The PWST was applied to PPARα resequencing data from 300 Caucasian subjects who participated in the Genetics of Lipid Lowering and Diet Network (GOLDN) Study [Smith et al., 2008]. The transcription factor PPARα is the molecular target of the triglyceride lowering treatment fenofibrate. When PPARα is activated by a ligand, including fenofibrate, genes involved in lipid metabolism are upregulated [Chapman, 2003]. The current study utilizes data from 150 low responders and 150 high responders to fenofibrate after treatment for 3 weeks at 160 mg/day.
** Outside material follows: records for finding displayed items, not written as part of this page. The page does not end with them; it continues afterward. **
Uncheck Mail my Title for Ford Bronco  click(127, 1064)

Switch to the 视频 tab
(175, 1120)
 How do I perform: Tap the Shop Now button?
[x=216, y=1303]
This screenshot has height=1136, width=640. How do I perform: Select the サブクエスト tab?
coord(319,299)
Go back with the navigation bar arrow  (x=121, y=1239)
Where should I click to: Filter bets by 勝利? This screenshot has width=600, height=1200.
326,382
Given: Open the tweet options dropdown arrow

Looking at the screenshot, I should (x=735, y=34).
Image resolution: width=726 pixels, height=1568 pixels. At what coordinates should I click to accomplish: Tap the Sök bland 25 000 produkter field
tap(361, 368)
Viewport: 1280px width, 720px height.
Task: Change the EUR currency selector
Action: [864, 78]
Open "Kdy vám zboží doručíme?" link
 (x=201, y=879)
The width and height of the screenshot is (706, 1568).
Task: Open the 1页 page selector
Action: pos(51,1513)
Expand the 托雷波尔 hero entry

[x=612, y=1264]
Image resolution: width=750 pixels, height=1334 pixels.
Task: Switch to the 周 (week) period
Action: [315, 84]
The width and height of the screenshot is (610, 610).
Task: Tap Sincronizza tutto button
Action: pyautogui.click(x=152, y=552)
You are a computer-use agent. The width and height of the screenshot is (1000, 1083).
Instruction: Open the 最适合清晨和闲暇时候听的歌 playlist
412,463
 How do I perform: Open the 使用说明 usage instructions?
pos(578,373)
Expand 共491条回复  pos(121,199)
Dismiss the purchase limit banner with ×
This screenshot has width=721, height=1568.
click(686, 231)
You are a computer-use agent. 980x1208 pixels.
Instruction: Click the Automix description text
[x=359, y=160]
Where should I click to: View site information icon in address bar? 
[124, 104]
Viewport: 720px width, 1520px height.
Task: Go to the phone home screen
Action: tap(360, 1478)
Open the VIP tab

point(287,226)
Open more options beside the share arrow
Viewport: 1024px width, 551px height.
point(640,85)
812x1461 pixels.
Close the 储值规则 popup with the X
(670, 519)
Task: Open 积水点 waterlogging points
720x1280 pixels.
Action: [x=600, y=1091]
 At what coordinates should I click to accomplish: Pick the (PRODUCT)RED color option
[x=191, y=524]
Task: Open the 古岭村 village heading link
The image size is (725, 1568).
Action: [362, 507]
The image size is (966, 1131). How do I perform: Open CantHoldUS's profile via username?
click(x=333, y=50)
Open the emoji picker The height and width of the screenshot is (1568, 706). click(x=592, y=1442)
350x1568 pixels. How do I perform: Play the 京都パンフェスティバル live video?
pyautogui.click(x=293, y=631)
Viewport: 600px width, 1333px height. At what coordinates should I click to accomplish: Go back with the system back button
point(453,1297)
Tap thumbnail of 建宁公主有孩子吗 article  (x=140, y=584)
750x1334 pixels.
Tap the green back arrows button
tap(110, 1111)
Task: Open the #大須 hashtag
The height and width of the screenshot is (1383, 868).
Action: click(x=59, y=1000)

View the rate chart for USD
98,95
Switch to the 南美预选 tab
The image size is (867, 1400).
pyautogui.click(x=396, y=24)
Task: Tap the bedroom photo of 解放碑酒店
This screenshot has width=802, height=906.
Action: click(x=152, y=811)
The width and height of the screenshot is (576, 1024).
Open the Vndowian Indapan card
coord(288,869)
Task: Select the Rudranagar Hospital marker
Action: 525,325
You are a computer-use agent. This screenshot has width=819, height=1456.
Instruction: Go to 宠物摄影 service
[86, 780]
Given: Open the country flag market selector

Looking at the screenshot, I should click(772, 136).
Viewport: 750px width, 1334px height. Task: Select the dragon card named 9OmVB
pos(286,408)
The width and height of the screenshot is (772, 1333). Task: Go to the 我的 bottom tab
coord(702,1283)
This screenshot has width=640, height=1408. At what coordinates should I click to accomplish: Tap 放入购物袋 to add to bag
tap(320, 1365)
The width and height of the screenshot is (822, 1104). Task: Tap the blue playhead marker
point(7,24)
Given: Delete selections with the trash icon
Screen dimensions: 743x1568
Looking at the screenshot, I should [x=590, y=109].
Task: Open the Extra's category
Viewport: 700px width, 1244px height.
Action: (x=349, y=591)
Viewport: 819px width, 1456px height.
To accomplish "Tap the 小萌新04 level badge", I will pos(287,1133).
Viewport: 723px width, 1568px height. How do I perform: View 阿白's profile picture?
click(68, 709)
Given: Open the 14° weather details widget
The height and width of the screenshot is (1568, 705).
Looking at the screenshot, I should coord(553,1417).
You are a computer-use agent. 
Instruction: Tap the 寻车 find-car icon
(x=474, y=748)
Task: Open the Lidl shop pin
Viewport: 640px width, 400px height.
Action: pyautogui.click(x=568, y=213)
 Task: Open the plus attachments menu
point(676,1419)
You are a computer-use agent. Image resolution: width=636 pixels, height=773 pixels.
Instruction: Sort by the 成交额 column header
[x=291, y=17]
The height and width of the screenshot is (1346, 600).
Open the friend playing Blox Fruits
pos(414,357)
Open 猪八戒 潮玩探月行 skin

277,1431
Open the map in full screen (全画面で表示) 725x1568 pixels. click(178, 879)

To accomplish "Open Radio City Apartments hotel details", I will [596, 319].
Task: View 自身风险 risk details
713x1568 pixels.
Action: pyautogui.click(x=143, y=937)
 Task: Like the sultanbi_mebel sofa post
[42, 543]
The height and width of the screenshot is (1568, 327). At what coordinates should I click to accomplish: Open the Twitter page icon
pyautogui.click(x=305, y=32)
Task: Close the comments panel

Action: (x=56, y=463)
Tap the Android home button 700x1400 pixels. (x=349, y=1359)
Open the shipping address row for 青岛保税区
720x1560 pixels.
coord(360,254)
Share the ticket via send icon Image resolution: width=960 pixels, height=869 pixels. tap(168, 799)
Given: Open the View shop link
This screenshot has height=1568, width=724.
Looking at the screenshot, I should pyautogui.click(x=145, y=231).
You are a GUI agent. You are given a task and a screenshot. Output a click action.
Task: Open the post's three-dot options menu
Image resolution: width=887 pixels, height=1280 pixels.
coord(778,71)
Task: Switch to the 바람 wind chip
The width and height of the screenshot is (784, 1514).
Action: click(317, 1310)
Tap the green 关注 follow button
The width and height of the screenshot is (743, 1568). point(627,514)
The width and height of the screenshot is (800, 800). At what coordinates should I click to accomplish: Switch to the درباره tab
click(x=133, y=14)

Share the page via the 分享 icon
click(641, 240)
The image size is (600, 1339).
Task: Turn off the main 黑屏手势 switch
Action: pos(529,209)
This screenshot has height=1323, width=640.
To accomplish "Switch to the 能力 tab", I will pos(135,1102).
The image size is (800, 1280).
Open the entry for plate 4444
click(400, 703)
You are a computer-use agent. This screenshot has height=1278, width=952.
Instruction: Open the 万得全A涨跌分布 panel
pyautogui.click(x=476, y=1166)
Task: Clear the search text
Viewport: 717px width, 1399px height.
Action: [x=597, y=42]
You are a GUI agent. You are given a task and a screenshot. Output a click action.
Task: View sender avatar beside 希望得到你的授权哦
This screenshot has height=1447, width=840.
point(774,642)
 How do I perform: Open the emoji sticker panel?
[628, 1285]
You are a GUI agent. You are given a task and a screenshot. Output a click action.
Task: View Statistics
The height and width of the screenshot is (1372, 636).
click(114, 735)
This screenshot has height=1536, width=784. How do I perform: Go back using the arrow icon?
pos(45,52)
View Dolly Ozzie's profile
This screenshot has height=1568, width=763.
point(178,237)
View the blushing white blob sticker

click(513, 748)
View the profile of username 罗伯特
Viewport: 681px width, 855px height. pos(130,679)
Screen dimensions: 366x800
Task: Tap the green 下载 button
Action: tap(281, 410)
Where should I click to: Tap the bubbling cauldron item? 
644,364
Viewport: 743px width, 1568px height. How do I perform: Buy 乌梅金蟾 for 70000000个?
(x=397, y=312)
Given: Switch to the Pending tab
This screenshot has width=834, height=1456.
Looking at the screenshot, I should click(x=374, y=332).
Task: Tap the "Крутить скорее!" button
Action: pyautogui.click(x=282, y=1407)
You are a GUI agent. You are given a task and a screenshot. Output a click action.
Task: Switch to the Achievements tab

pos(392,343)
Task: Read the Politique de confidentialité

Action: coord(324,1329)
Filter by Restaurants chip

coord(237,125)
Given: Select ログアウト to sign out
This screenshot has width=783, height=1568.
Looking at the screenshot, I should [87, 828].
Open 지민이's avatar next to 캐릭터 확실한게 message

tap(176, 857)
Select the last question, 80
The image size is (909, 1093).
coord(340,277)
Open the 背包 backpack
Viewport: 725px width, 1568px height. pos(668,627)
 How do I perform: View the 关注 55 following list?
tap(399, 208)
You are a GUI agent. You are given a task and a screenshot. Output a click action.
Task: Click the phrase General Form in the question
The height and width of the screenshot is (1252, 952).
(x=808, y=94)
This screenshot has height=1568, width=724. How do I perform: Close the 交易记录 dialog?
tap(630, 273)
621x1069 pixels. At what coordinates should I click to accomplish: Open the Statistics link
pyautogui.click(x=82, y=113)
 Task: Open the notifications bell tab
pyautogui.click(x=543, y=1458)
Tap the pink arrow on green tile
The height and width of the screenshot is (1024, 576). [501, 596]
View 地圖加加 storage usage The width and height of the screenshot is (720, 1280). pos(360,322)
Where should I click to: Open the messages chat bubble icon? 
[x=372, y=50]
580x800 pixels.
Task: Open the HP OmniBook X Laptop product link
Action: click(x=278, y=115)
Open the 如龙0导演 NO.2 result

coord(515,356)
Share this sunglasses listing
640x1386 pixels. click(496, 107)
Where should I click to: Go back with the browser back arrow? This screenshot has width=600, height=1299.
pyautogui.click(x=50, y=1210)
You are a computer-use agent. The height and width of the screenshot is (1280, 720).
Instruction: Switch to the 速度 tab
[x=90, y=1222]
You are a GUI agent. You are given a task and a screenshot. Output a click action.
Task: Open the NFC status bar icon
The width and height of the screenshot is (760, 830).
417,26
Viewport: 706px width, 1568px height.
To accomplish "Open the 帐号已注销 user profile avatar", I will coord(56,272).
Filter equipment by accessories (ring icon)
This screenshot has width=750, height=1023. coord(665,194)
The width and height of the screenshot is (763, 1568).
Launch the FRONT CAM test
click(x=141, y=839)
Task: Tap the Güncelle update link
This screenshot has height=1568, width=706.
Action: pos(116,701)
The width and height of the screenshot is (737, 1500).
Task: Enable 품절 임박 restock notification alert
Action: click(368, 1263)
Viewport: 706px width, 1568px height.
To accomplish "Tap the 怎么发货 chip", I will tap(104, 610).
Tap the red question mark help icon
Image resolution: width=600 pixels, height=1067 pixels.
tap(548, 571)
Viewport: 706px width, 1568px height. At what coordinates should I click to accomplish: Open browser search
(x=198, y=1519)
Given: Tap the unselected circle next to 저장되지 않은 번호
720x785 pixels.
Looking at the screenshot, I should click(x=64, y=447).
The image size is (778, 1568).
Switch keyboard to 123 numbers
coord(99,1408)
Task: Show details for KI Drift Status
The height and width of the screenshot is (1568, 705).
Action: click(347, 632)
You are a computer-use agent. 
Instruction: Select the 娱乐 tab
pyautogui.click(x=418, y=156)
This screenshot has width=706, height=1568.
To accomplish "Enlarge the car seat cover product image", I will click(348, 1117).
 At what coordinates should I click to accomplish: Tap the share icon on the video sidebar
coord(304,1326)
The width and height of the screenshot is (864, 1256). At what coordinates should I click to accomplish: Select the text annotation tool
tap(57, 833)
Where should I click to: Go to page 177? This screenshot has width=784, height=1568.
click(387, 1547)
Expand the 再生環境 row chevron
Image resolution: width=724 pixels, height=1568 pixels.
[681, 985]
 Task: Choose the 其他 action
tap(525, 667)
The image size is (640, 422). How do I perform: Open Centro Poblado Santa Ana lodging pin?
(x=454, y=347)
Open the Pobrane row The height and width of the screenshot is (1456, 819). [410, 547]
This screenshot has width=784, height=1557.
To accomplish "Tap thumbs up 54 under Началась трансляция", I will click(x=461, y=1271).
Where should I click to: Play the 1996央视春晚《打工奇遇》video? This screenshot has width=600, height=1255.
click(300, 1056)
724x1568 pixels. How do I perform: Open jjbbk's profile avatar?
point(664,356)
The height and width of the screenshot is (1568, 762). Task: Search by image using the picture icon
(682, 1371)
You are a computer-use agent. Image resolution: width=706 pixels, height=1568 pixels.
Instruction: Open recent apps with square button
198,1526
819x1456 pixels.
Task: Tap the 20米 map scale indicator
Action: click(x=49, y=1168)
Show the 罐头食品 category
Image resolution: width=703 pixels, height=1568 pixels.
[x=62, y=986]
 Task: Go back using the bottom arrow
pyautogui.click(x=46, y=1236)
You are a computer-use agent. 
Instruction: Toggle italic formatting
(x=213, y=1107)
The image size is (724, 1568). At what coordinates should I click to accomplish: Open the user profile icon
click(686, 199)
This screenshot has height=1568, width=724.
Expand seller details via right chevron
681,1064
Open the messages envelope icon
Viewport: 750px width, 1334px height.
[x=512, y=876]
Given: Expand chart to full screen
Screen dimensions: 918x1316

The resequencing strategy was based on technology for amplification of exons and flanking intronic sequences that include intronic splice sites. A total of 73 variants with an average MAF of 0.048 were discovered and 26 rare ones with MAF<0.01 were used for the purpose of method comparison.

METHODS FOR COMPARISON

We applied PWST to the simulated data, counting false positives and true positives for each analysis. False positive rate (FPR) and true positive rate (TPR, or power) were estimated by taking the average over 2000 replications and plotted as receiver operating characteristic (ROC) curves. As a comparison, we included the results from SPWST, CMC, WSS and aSum tests (for the convenience of presentation, we didn’t include the results from CAST, because it’s very similar to CMC. Its ROC curves are nearly identical and overlapped with CMC’s). Since these methods were originally proposed for the analysis of binary data from case-control design and the simulated data here is quantitative, we replaced their binary-data-based significance testing approaches with linear regression and only adopted their methods for weighting and collapsing genotypes. Because it requires control data, WSS was applied only to the LRC design, by treating subjects from the central portion as controls and subjects from either left or right tail as cases, and performing left-central and right-central analyses separately. Besides simulations, we also compared these methods using the real data described above. For all methods, 10000 permutations were used to obtain p-values.

RESULTS

The results presented here focus on two important statistical properties, type-1 error and power, of the proposed PWST method, in comparison with other methods, under different RV configurations and different study designs.

TYPE-1 ERROR

As weighted sum test methods (including PWST, SPWST, WSS and aSum) use observed data twice (one for calculating the weighted sum, one for assessing the significance test of the sum), direct testing may result in significant inflation of type error. According to our simulation under the null, the inflation factors of the uncorrected regular test were as high as 1.372 ~ 18.441 (Table I), which is not surprising, as there is overfitting to the data. By the use of the permutation test, the inflation factors were reduced to 0.987 ~ 1.041 (all close to 1) and the real type-1 error rates are consistent with the pre-defined significance levels of 0.05 and 0.01 (Table I), indicating no significant inflations. As a more detailed presentation, the quantile vs quantile (Q-Q) plots for the PWST method also illustrate that the high inflation can be well controlled by permutation test (Fig. 1). Since a permutation test produces non-inflated type-1 error and thus makes it comparable between different methods and different designs, we use it for power and ROC analysis in next section.

Table I.

Inflation factors and type-1 error rates of CMC, WSS, aSum, SPWST and PWST using uncorrected test and permutation test under 3 different experiment designs

Testing methods	Experiment design	Inflation factor (and type-1 error rate at 0.05 and 0.01 significance levels) ^*
Testing methods	Experiment design	CMC	WSS	aSum	SPWST	PWST
Uncorrected Regular Test	RDM	1.008 (0.051,0.012)	NA	2.591 (0.161,0.056)	18.441 (0.995, 0.929)	8.848 (0.999, 0.889)
	LR	1.050 (0.048,0.008)	NA	2.294 (0.095,0.023)	18.121 (0.993,0.938)	8.420 (0.990,0.859)
	LCR	1.030 (0.045,0.009)	1.372 (0.095,0.025)	2.511 (0.120,0.035)	18.362 (0.994,0.927)	8.543 (1.000,0.897)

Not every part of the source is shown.